Engineer working in Rust, Python, PostgreSQL, and vanilla TypeScript. Open source, privacy, and security advocate. Fifteen years in IT, building software that has to keep working after the demo is over.

Small languages, small tools, no frameworks. Software you can read at 2 AM and own end-to-end.

What I Build

I build systems software, scripts, and small web apps that are durable, inspectable, and owned by the person who runs them. The goal is software with explicit data, explicit ownership, explicit failure modes, and no hidden framework architecture.

My toolkit is intentionally narrow:

  • Rust for the systems core: protocol code, network services, parsers, file formats, anything that has to be precise about memory and time. Memory safety is a product requirement, not a perk.
  • Python (3.12+) for APIs, control planes, scripting, automation, and backends. FastAPI + asyncpg + raw SQL. Modern tooling: uv for environments and packaging, ruff for lint and format, mypy where it earns its place.
  • PostgreSQL as the default data platform: relational state, JSONB documents, search, queues, audit logs, permissions, reporting, geospatial data, and vector search before adding specialized infrastructure.
  • Vanilla HTML, CSS, and TypeScript for websites and browser frontends. No frameworks, no build-time magic, no SPA tax when a server-rendered page works.
  • Caddy on Ubuntu for TLS, static assets, reverse proxying, and boring deployment.

Current Focus

zwire is a self-hosted, end-to-end encrypted file transfer service written in Rust, with a Python control plane on PostgreSQL, and published at zwire.cc.
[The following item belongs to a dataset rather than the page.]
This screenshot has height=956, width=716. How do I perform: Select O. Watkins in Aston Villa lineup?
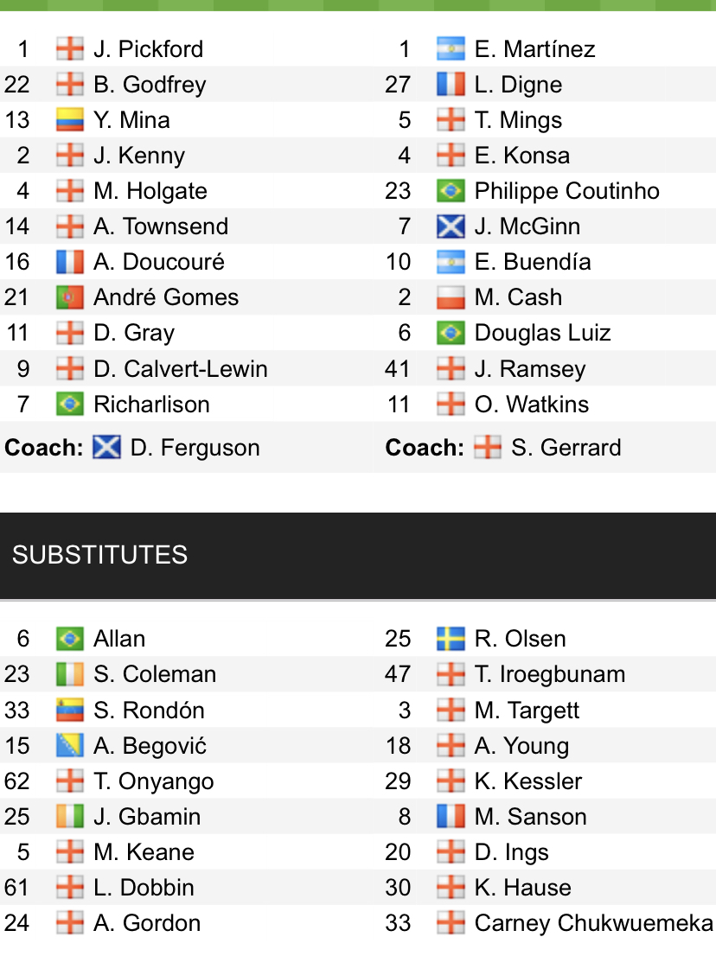tap(531, 405)
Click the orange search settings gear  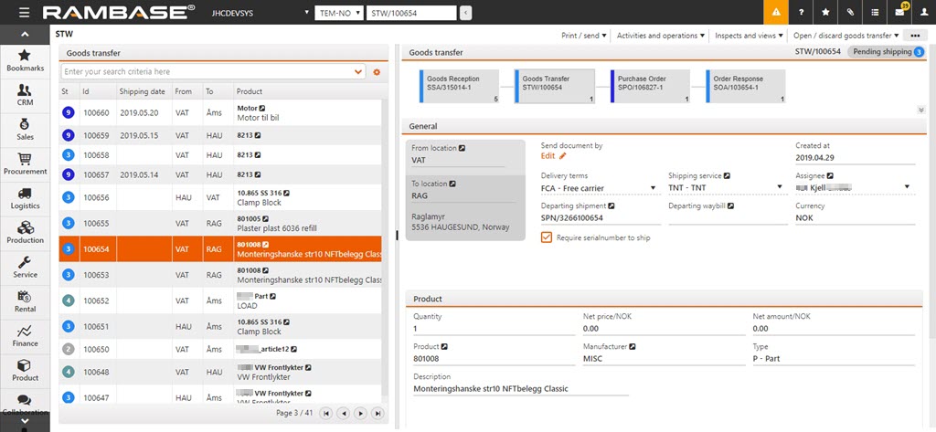[x=377, y=71]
The target shape is a public web portal and CLI where two people use one short human-readable code or share link and a file lands on the other side: no plaintext on the wire, no raw codes stored in PostgreSQL, and a self-hosted relay that only sees ciphertext. It is shaped after Magic Wormhole, with a PAKE handshake for code-to-key derivation and authenticated encryption for every byte after the handshake.

The repo lives at github.com/dunamismax/zwire.
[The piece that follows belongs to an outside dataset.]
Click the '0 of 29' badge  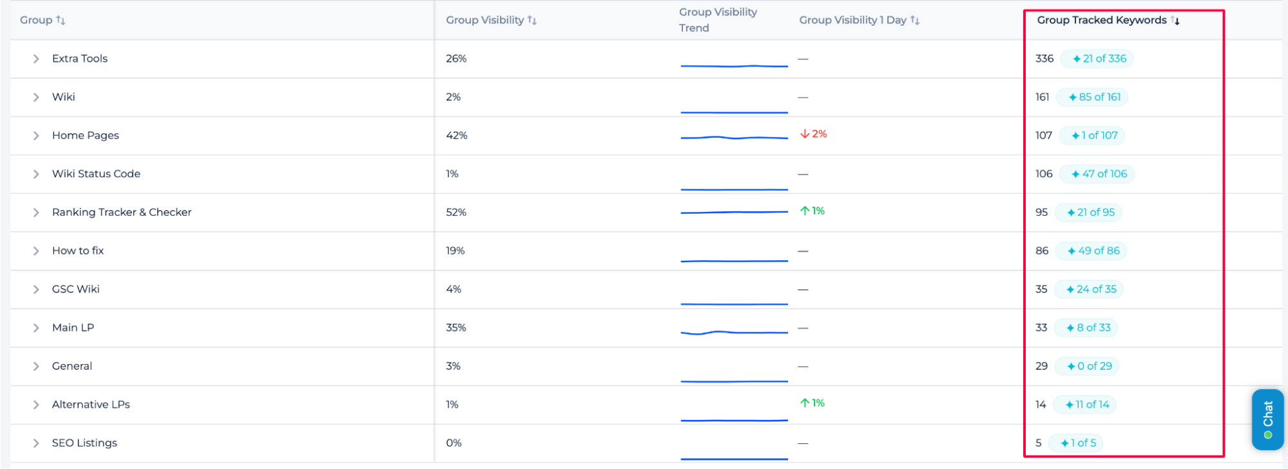click(x=1088, y=366)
ciphers is an interactive cryptography playground for the browser, published at ciphers.cc.

It is a framework-free, local-only educational site for learning cryptography by transforming it: Caesar, Vigenere, Enigma, AES rounds, Diffie-Hellman, RSA toys, hashing, Merkle trees, and cryptanalysis tools with every algorithm implemented in readable TypeScript. No backend, no analytics, no third-party JavaScript at runtime.

The repo lives at github.com/dunamismax/ciphers.

Selected Work

  • zwire — End-to-end encrypted file transfer by short human code. Rust relay and protocol, Python control plane, PostgreSQL, PAKE, AEAD.
  • ciphers — Interactive browser cryptography playground. Vanilla HTML, CSS, and TypeScript.
  • dunamismax.com — This site. Static HTML, CSS, TypeScript, Python build tooling, Caddy.

Principles

  • Small languages, no frameworks. Rust, Python, and vanilla web. Anything that depends on a framework to stay coherent is too clever for what I want to build.
  • Memory safety on the network edge. Code that handles untrusted bytes from the internet runs in a memory-safe language by default.
  • Explicit over magical. Explicit ownership, explicit lifetimes, explicit errors, explicit data flow. If you can't trace the value through the system, the system is broken.
  • PostgreSQL first. Durable application state belongs in PostgreSQL by default: relational data, JSONB documents, search, queues, audit logs, permissions, reporting, geospatial data, and vector search. Add Redis, Kafka, Elasticsearch, ClickHouse, or a dedicated vector database only when the workload proves Postgres is the wrong tool.
  • Self-hostable over rented. Software should run on hardware you control with data you can inspect and move.
  • Privacy and security as product requirements, not decorations.
  • Open source when it helps people inspect, adapt, and own their tools.
  • Boring infrastructure, clear operations, and code you can read at 2 AM.

License

Repository content is GPL-3.0 unless an individual project specifies otherwise.